The more I have interacted with believers and non-believers in all
kinds of different traditions, the less I believe in the utility of
“missionary work” (at least as it exists in most traditions
historically). There is a place for sharing with others. We can help
each other, and we can talk about the thoughts and practices that give
our individual lives meaning, but it is presumptive and wrong-headed to
insist that others come around to our ways and leave their own (against
their will). There is nothing inherently superior in any historical
religion, nothing that makes it objectively better for all people
everywhere than whatever other religion they happen to be practicing at
the moment. There are superior people, people who practice their
religion better than other people, but their superiority is not a matter
of transferrable doctrine or ritual but something integral to
themselves, an expression of their individually outstanding moral
character. We can learn from these people. We can respect them. But
real learning and respect is not about wearing the clothes they wear,
saying the prayers they say, believing the doctrines they believe, etc.
It is about cultivating our own moral excellence, looking into the
depths of our own spirit and bringing out the best aspects of the
humanity that we find there. That humanity is not all-knowing or
all-powerful or anything similar. It is weak. It makes mistakes.

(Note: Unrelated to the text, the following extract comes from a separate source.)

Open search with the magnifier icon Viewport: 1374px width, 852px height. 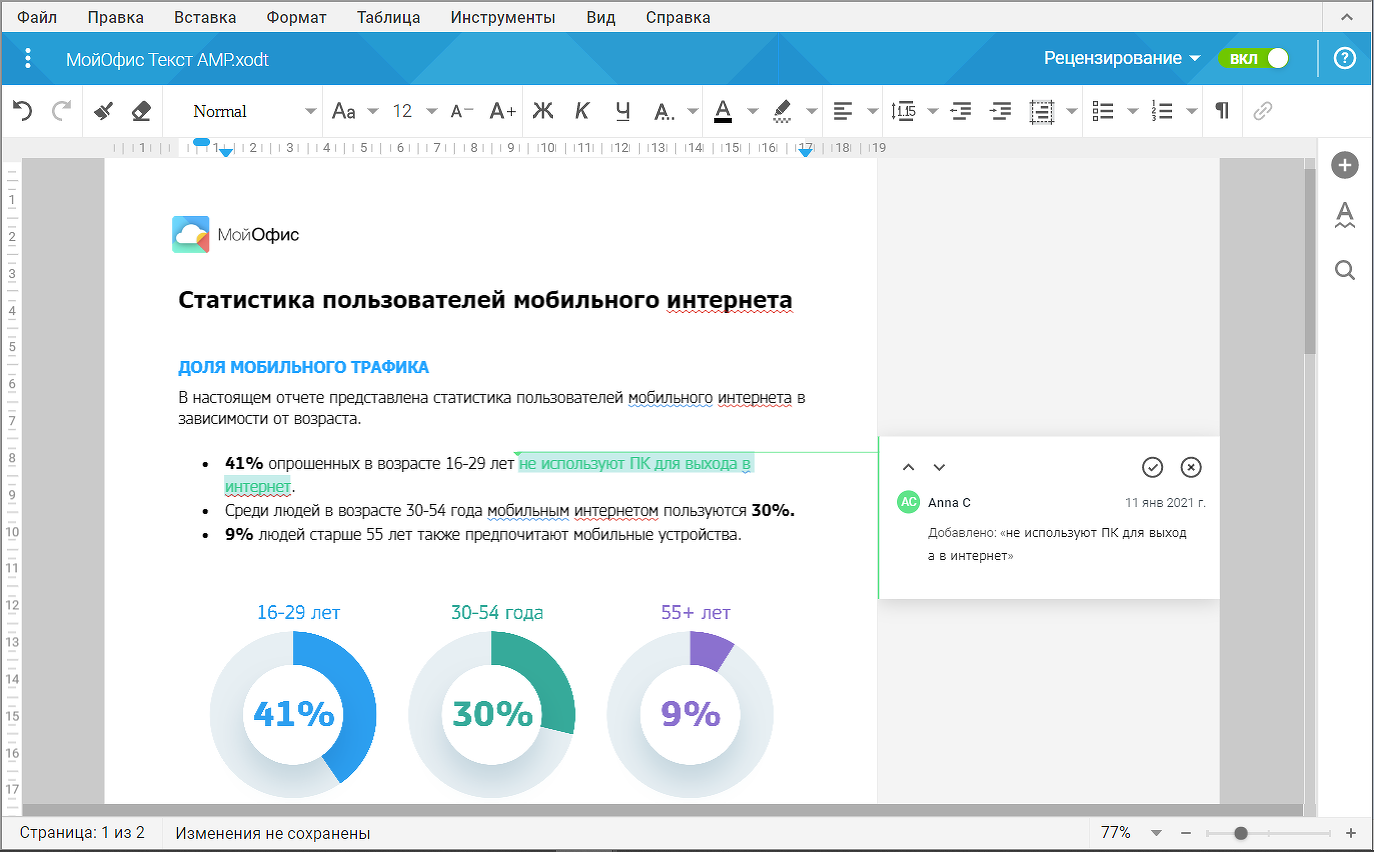click(x=1345, y=270)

But
it can learn from those mistakes. It can be kind as well as cruel. It
can repent. It can find and cultivate all kinds of beauty in the
strangest places. I believe in it. I believe in people, even if I
find our gods mostly fictions (some more infantile than others, but in
the end we are all just children playing in the sand, building castles
that the tide washes away the way it always has).

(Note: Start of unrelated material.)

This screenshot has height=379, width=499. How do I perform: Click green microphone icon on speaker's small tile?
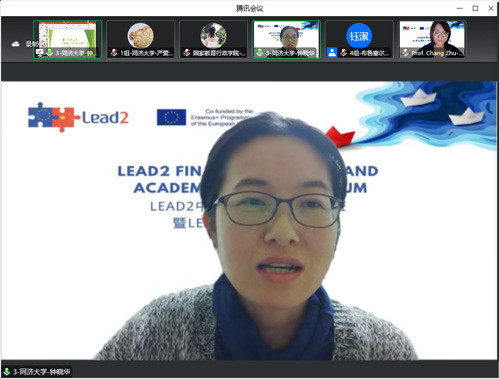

Stunning writing going on here, absolutely love your posts. Just discovered the blog via Mormon expression. It's as if you dialed right into my brain and verbalized the output. Then added a ton of intelligent words, facts, and metaphors to make it all coherent! Haha. I'm going to print out some of your stuff, frame it and hang it on the wall as words to live by. Last time. I felt this way was reading Brothers K.
ReplyDeleteWow! That is one of the best compliments I have received, certainly. I am glad you like the blog.